Lines on where targets appear
** Begin **

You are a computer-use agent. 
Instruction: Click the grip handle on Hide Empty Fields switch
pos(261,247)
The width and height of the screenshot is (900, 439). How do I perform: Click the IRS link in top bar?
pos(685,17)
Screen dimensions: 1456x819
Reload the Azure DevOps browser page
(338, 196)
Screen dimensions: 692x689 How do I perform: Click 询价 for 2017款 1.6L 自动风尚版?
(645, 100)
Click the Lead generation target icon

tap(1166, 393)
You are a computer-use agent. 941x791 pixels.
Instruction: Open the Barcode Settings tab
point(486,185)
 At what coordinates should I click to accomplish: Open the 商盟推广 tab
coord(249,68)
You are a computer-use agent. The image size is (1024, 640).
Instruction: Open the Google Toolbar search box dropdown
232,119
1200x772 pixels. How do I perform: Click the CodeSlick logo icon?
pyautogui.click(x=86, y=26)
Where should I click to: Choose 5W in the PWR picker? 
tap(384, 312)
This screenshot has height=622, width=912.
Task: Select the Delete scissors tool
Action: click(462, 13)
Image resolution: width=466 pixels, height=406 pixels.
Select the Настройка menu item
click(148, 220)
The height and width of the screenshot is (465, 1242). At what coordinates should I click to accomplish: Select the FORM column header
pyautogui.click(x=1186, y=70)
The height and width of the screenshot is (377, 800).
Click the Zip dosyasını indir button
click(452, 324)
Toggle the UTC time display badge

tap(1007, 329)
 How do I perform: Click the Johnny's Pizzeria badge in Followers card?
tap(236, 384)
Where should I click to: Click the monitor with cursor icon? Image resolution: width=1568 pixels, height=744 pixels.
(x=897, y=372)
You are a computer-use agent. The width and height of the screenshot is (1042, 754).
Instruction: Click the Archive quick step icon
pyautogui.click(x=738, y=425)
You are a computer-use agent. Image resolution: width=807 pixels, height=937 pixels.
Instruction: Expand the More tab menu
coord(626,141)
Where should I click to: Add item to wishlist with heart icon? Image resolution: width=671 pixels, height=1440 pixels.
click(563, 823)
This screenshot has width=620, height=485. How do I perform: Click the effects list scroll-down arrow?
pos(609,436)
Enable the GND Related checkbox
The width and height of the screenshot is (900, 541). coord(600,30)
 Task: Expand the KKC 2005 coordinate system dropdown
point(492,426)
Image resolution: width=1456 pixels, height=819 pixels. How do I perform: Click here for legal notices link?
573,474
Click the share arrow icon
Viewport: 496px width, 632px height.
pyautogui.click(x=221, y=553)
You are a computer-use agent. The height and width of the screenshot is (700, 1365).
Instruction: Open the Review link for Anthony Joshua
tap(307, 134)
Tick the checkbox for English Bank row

** End **

YOUR TASK
Count the lines above that contain the string "menu". Reply with the number alone.

ANSWER TO THIS TASK
2